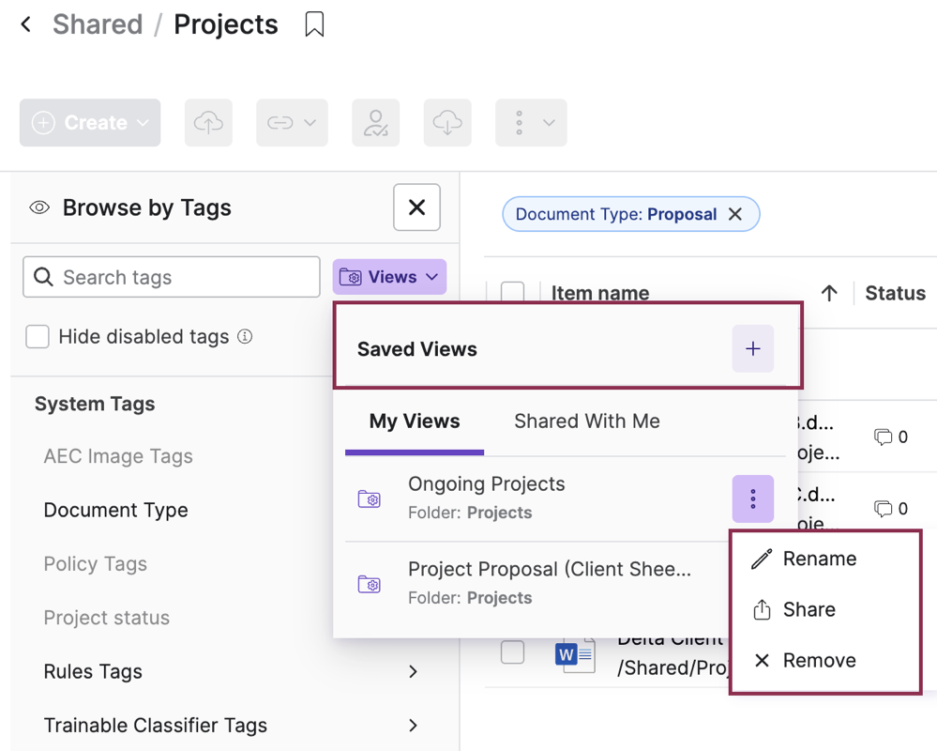Open the Views dropdown
Screen dimensions: 937x751
click(389, 277)
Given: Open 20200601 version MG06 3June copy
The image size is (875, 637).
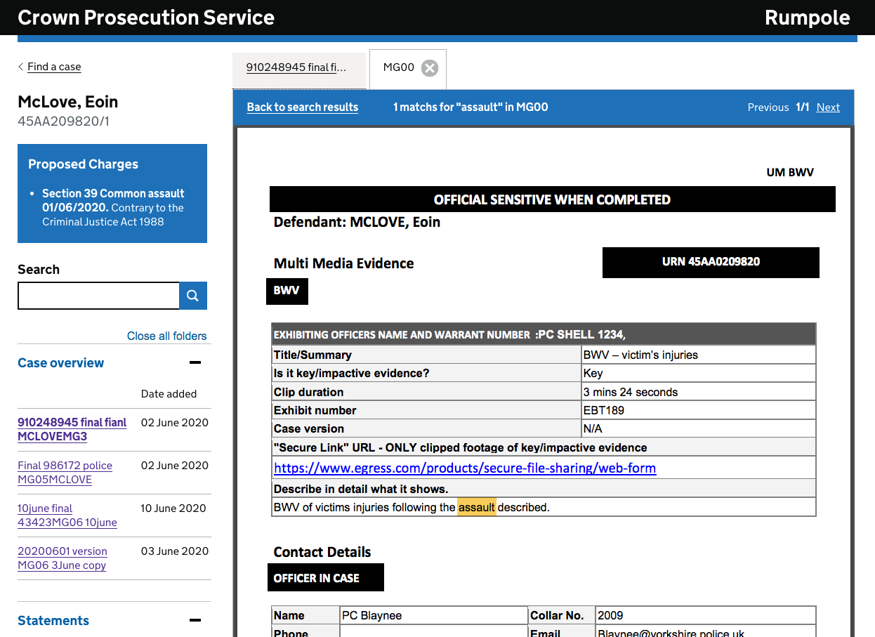Looking at the screenshot, I should (63, 558).
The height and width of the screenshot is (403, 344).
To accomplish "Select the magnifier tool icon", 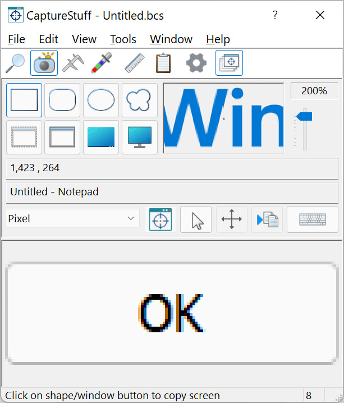I will (15, 63).
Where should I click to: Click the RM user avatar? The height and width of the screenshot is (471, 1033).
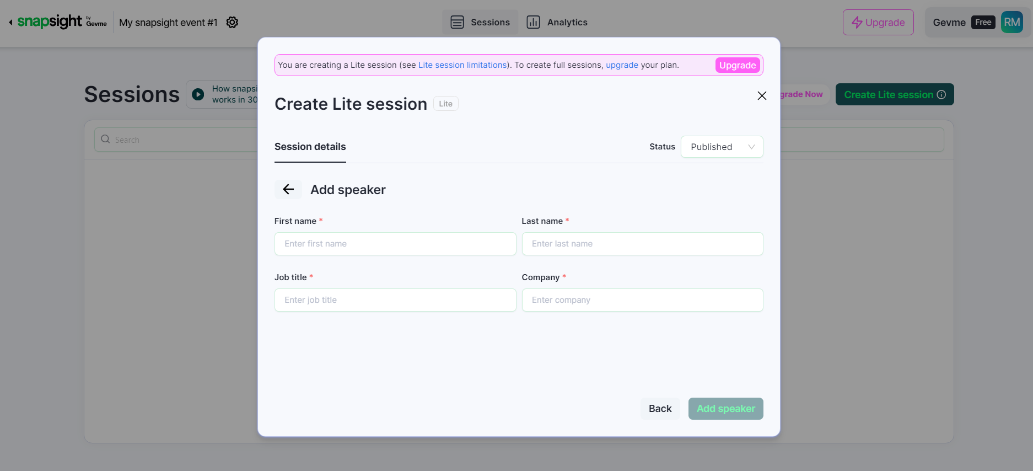tap(1012, 23)
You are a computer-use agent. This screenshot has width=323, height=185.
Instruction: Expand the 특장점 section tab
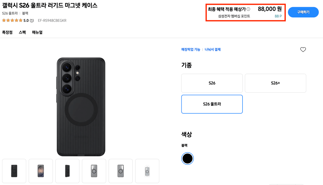[7, 32]
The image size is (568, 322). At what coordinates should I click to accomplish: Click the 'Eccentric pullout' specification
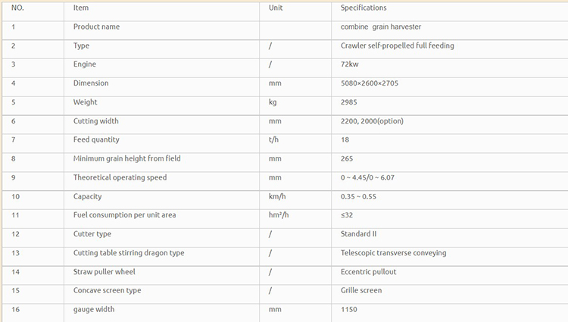368,272
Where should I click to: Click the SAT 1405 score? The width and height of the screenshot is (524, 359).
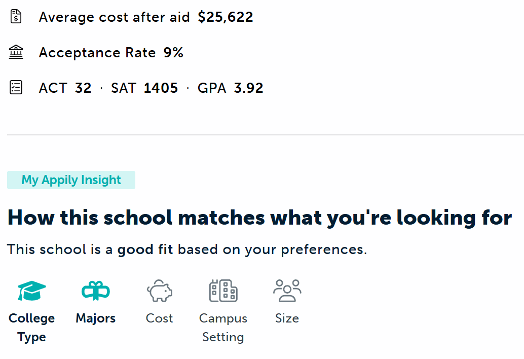pos(144,88)

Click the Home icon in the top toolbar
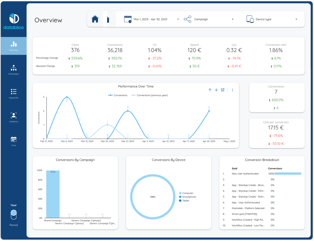95,19
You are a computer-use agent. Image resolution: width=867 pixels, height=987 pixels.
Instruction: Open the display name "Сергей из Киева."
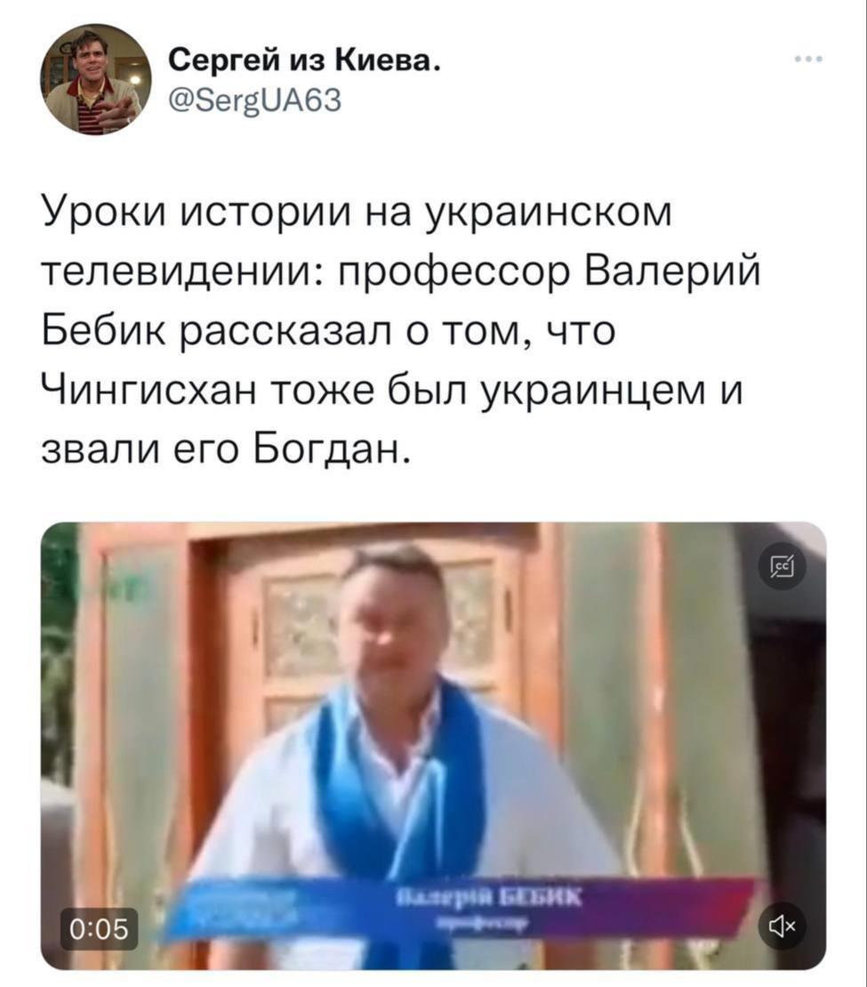[x=304, y=60]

###

What to work on: Out of the records above, pick each line that contains the string "computer".

Expected answer:
You are a computer-use agent. This screenshot has width=323, height=185.
You are a computer-use agent. Image resolution: width=867 pixels, height=987 pixels.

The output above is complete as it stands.